Cet authentique mot écossais, rissoler[30], résumait en effet l’histoire de cette journée que nous avions alors à passer. On doit se souvenir que nous étions sur le sommet dénudé d’un bloc de rocher, telles des châtaignes à la poêle ; le soleil tombait d’aplomb sur nous, impitoyablement ; le roc devint brûlant au point que l’on pouvait à peine en supporter le contact ; et le minuscule espace de terre et de bruyère qui restait un peu plus frais ne pouvait recevoir que l’un de nous deux à la fois. Nous nous relayâmes pour rester couchés, sur le roc nu, position fort analogue à celle du saint qui fut martyrisé sur un gril ; et je vis une singularité frappante dans le fait que, sous la même latitude et à peu de jours d’intervalle, j’eusse pu souffrir si cruellement, d’abord du froid sur mon île, et à présent de la chaleur sur ce rocher.

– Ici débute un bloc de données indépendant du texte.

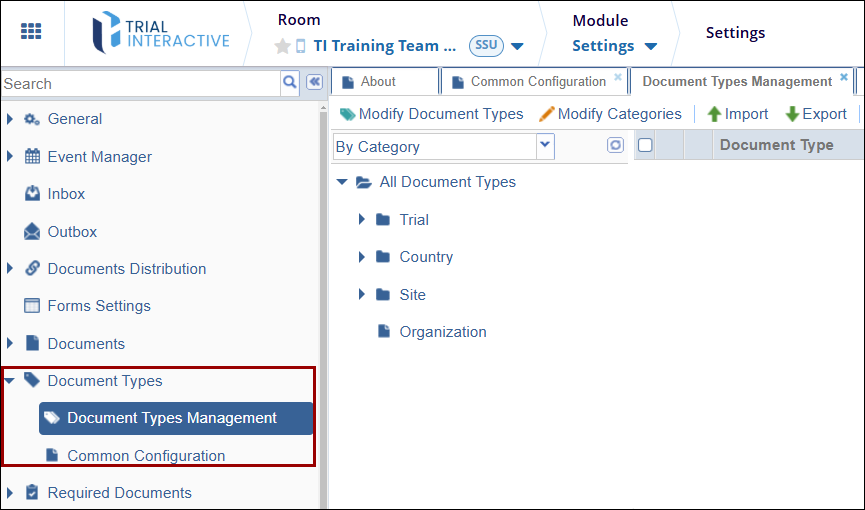Switch to the About tab
865x510 pixels.
378,82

Cependant, nous manquions d’eau, et n’avions à boire que de l’alcool pur, ce qui était pis que rien ; mais nous tenions la gourde aussi fraîche que possible, en la plongeant dans la terre, et nous trouvâmes quelque soulagement à nous humecter de son contenu les tempes et la poitrine.
Tout le jour, les soldats ne cessèrent de s’activer dans le fond de la vallée, tantôt à relever les sentinelles, tantôt à envoyer des patrouilles en reconnaissance parmi les rocs. Ceux-ci étaient en si grand nombre que chercher des hommes entre eux équivalait à chercher une aiguille dans une botte de foin, et, vu l’inutilité de la tâche, elle se trouvait exécutée avec peu de soin. Pourtant, nous voyions les soldats fouiller les bruyères de leurs baïonnettes, ce qui me donnait froid dans le dos, et de temps à autre ils rôdaient alentour de notre rocher, et nous osions à peine respirer.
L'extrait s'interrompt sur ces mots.